Photo of Rosie Winterton

Rosie Winterton (Minister of State (Pensions Reform; Minister for Yorkshire and Humber), Department for Work and Pensions; Doncaster Central, Labour)

These amendments express, I think, the hon. Lady’s concerns that the requirements in the Bill may open the way for increased numbers of judicial reviews or complaints. I hope that I can reassure her on that and persuade her to withdraw the amendment. We do not believe that the petitions regime will be onerous for local authorities. When a council gets a petition, it must acknowledge it and take appropriate action in respect of it.

As the law currently stands, if the council received a petition and responded in a wholly unreasonable manner, it would be liable to challenge by judicial review. Although what we seek to do will not look fantastically different  from the current situation, the profile of petitions will be raised. People will know more clearly where and how to submit petitions and, crucially, they will know that there will be guaranteed a response. That is what is so important about the changes.

It is also true to say that, if all councils have a clear procedure for dealing with petitions, they will be protected from any accusation that they have acted in an unreasonable manner. Again, that is not necessarily very different from what councils do in relation to any other function that they discharge. I hope that that reassures the hon. Lady.

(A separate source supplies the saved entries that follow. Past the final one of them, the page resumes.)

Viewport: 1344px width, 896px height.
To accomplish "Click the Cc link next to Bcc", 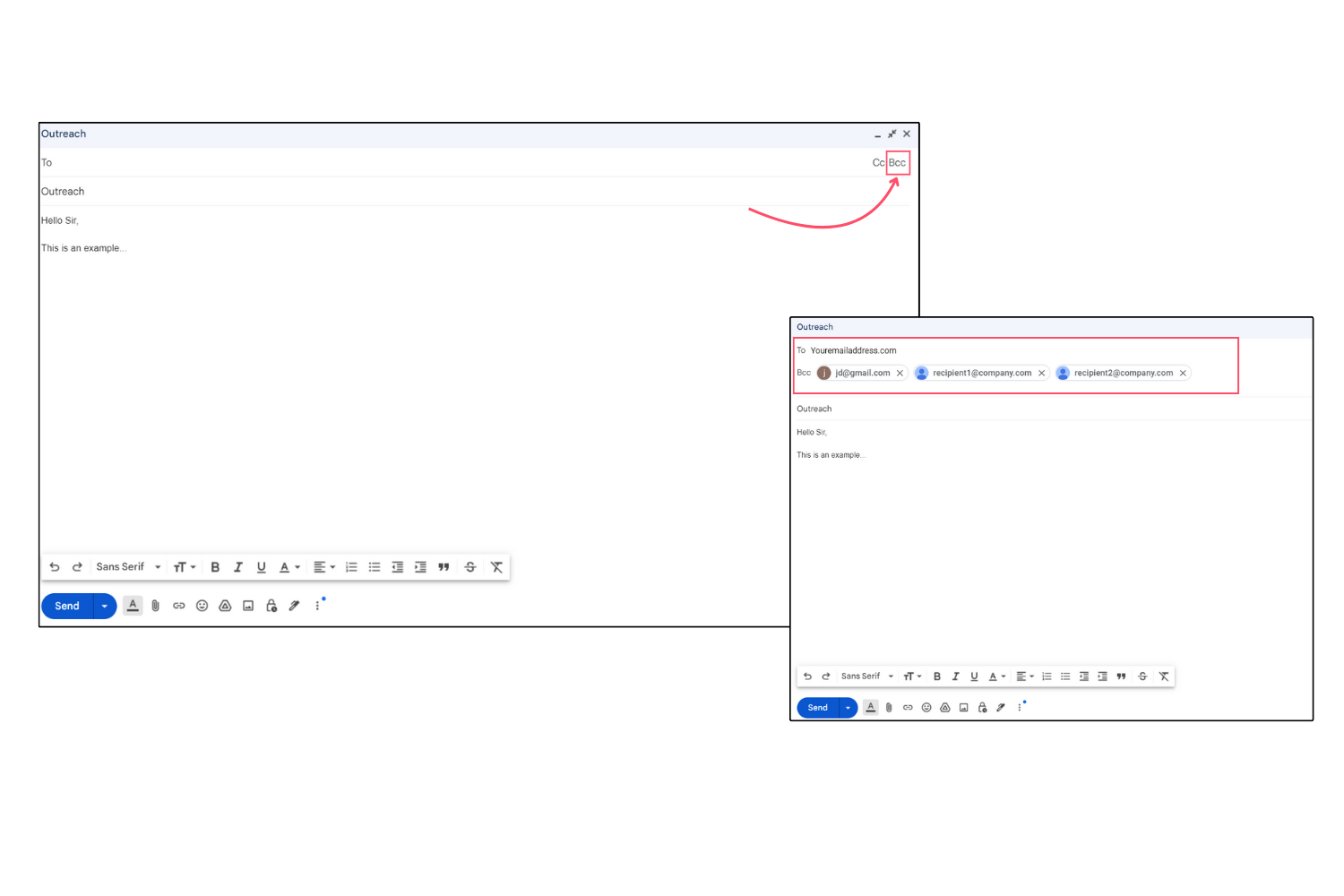I will [x=877, y=162].
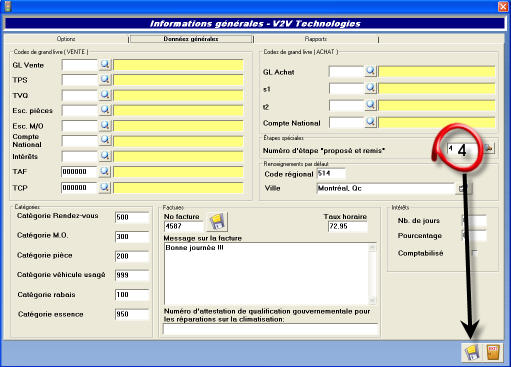This screenshot has width=511, height=367.
Task: Switch to the Options tab
Action: click(66, 39)
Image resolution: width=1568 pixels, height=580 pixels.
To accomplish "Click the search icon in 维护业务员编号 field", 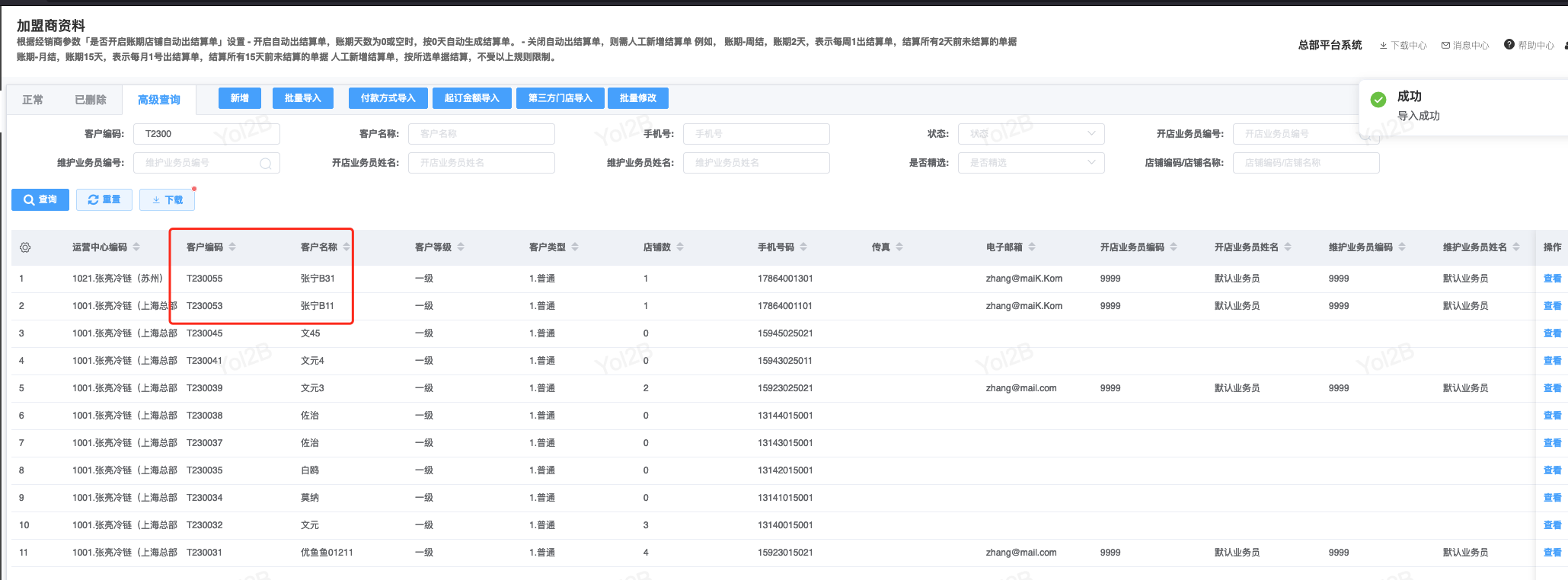I will click(265, 164).
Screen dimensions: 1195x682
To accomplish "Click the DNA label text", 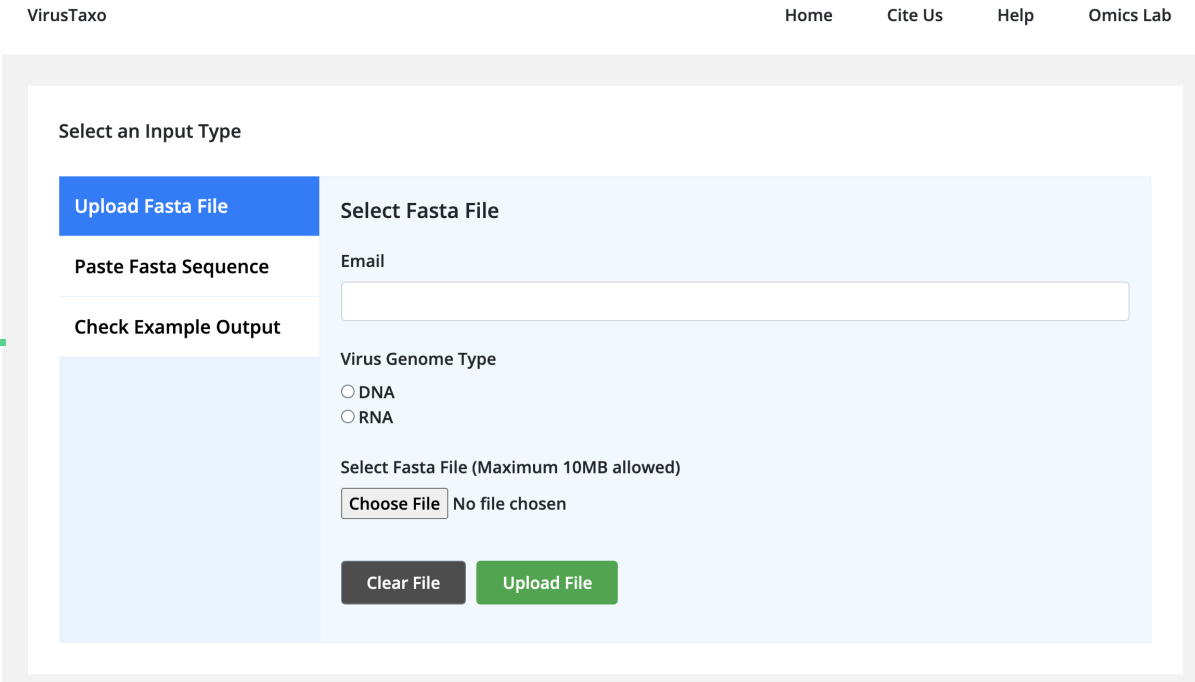I will click(x=377, y=393).
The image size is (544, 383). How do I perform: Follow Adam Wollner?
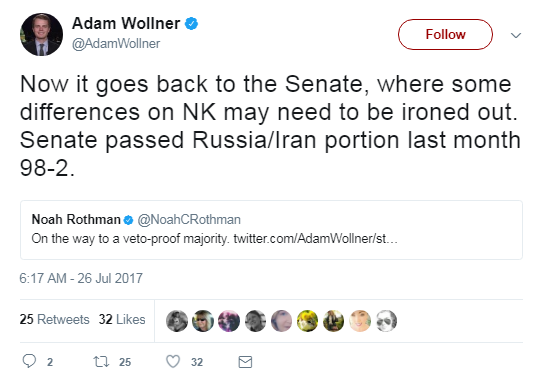click(x=445, y=34)
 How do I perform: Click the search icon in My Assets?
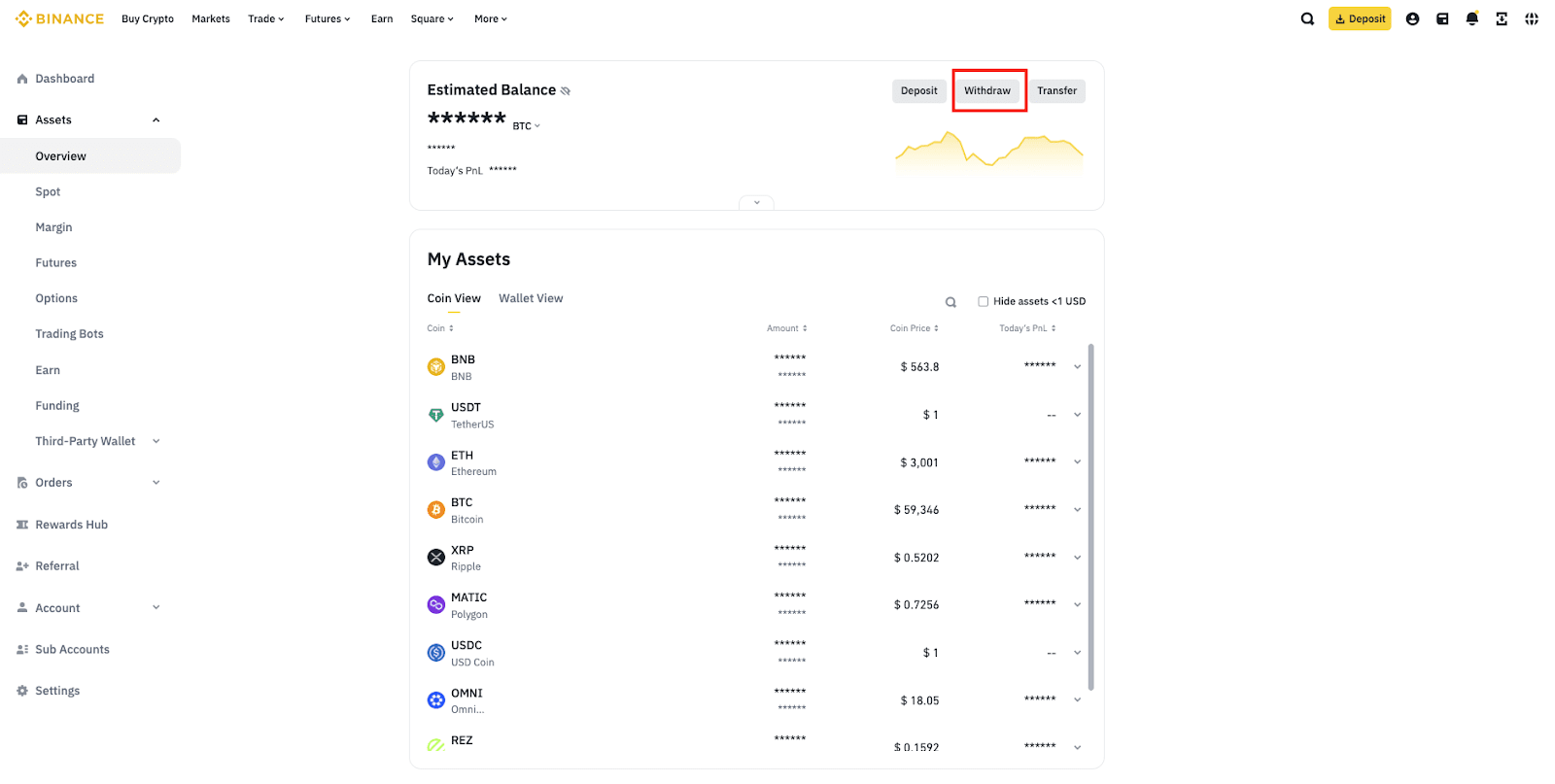[x=950, y=302]
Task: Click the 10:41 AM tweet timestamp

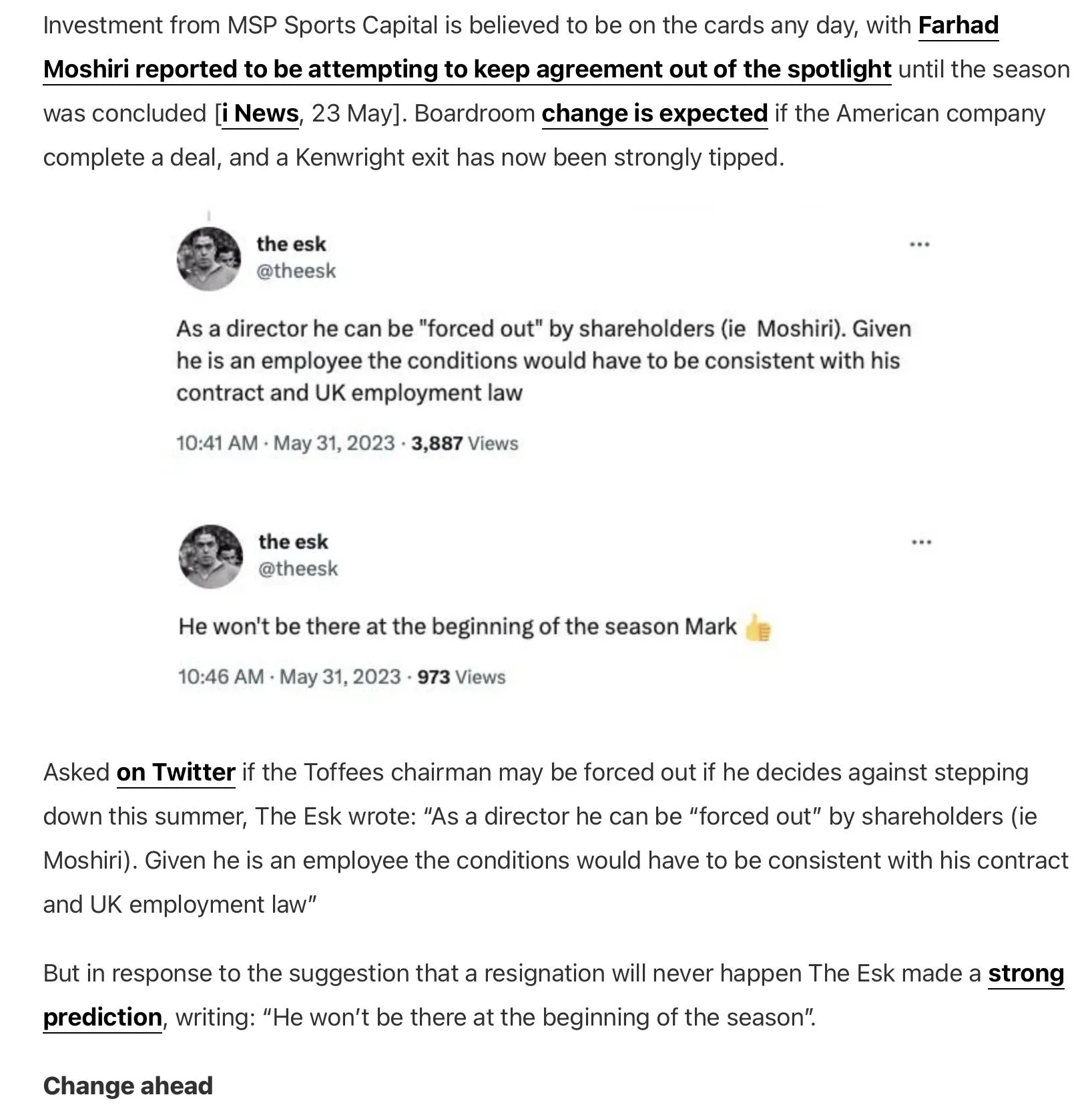Action: pyautogui.click(x=285, y=443)
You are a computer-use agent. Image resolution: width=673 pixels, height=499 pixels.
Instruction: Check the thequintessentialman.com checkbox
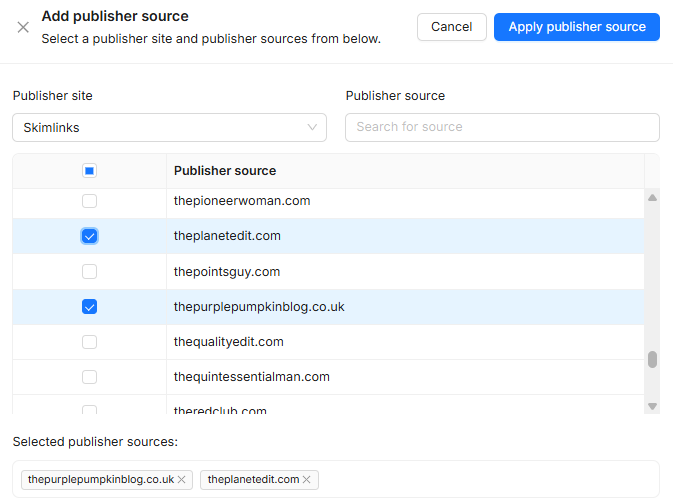tap(90, 377)
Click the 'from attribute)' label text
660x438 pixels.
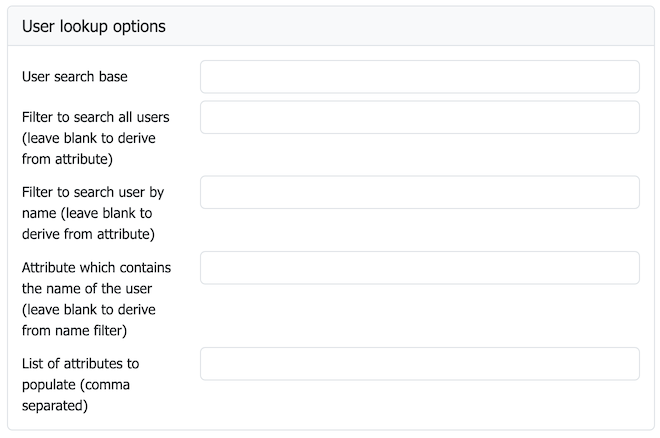pyautogui.click(x=67, y=159)
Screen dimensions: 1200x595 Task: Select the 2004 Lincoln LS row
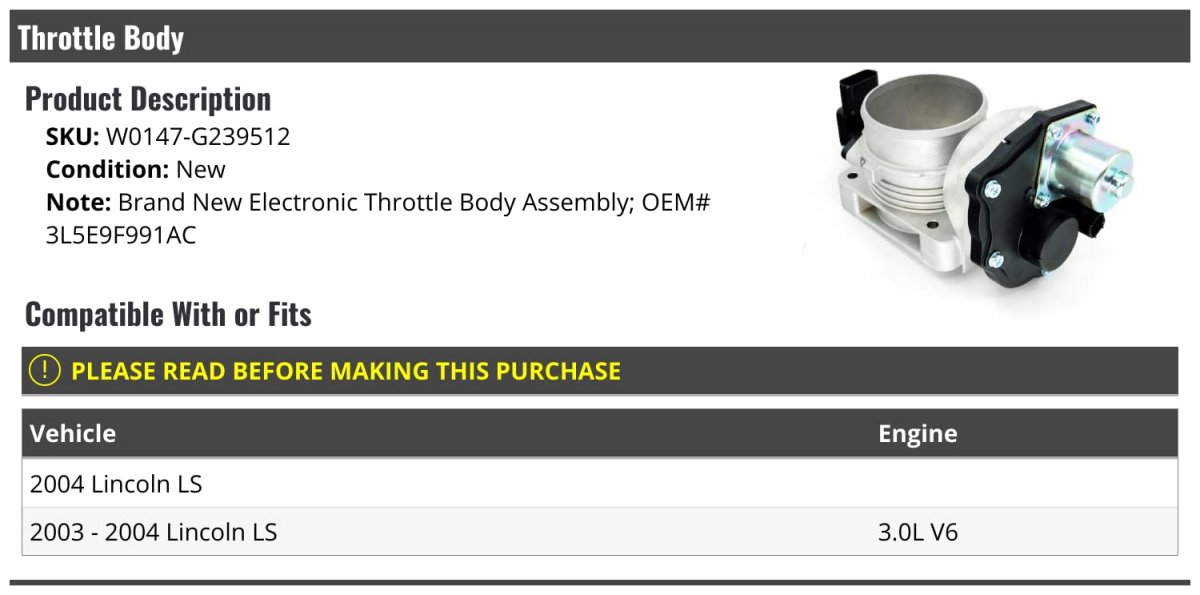pos(116,484)
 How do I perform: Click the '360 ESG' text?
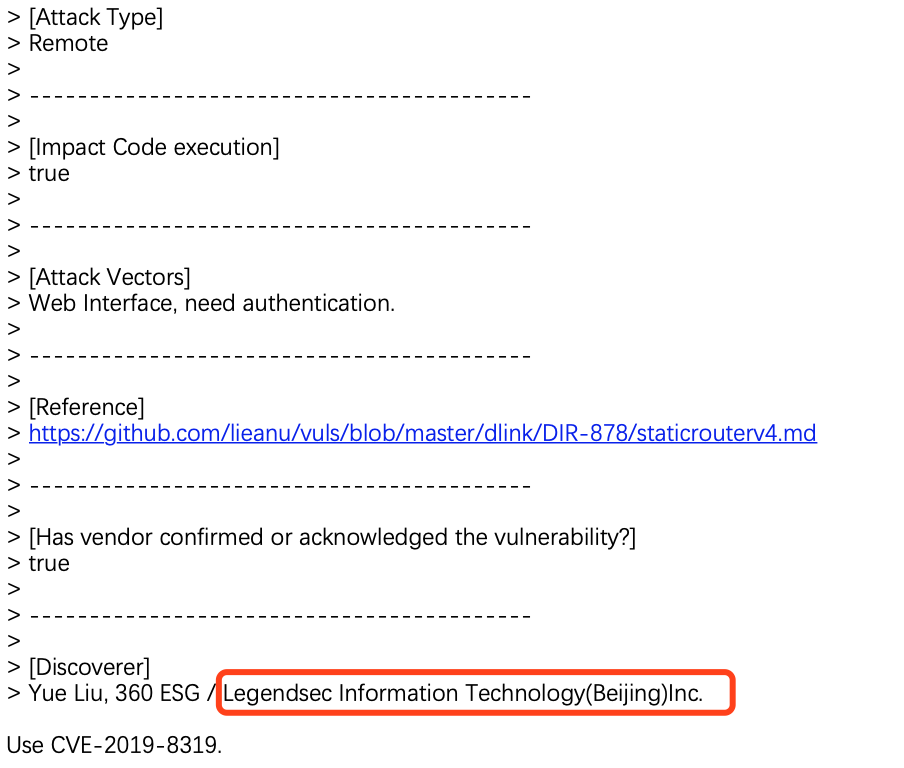pyautogui.click(x=157, y=693)
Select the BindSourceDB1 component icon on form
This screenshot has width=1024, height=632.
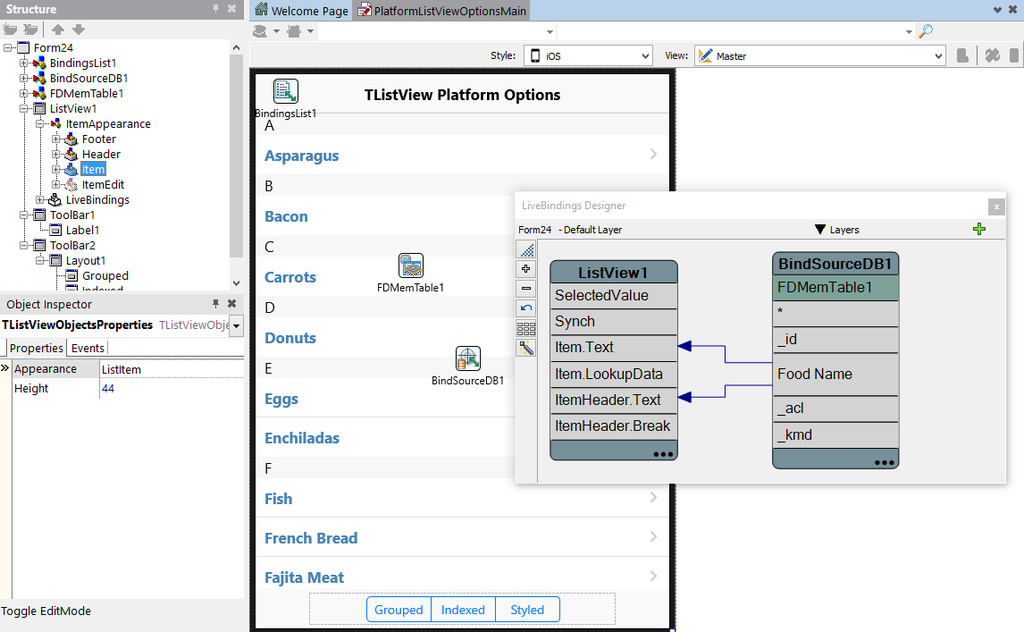[x=468, y=358]
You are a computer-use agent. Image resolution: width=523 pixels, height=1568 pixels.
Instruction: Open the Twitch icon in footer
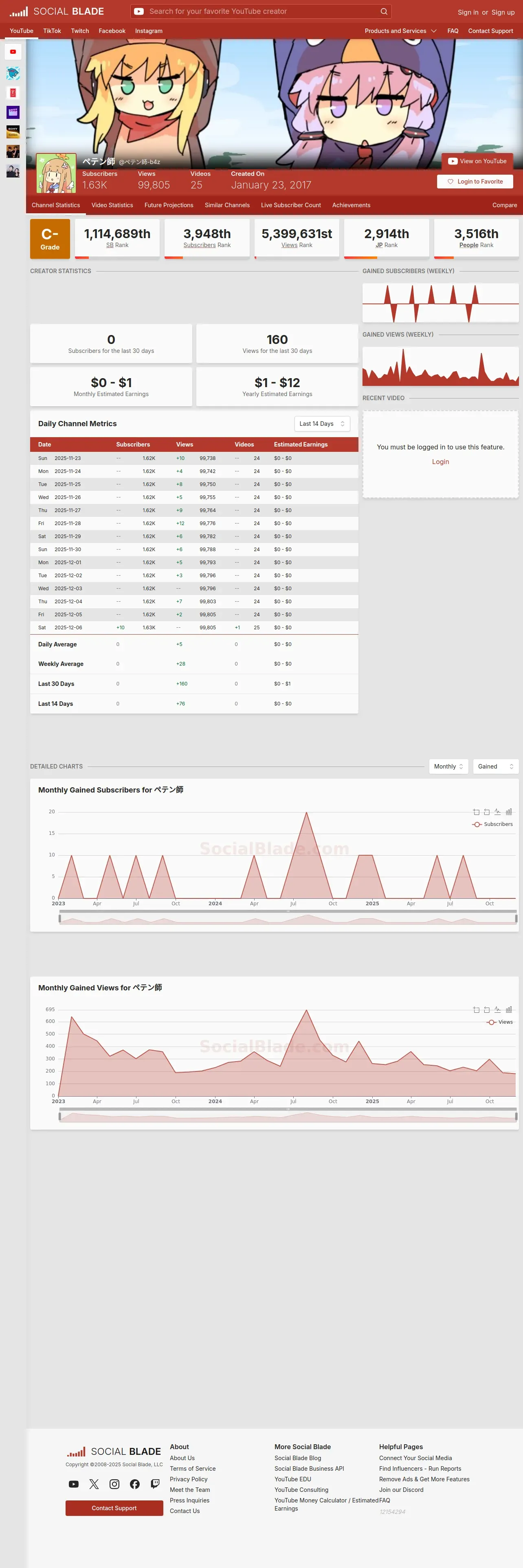155,1484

Amendment 39 proposes to insert that nothing in this chapter

“prevents a principal local authority from relaxing the requirements of its petition schemes so as to apply it more widely than is required by this Chapter of the scheme”.

Again, the hon. Lady’s concern is that, once a principal local authority has a petition scheme, it would be considered unreasonable and therefore a waste of resources for it to act in response to petitions that fall outside that scheme. I can give her some reassurance on that. I do not think that any aspect of the Bill’s requirements could be interpreted as imposing any sort of exclusive set of obligations for the handling of petitions. Therefore, we would not get the kind of criticism that she fears.

What we have tried to do in this chapter is make it very clear that the authorities are given a very wide discretion about what to include in their schemes and how to respond to petitions. Although local authorities must do at least what their petition schemes say they will do, they will continue to have discretion to go wider if they wish, and the provision will not prevent them from responding to any petition that they receive. With that reassurance, I hope that the hon. Lady will withdraw her amendment.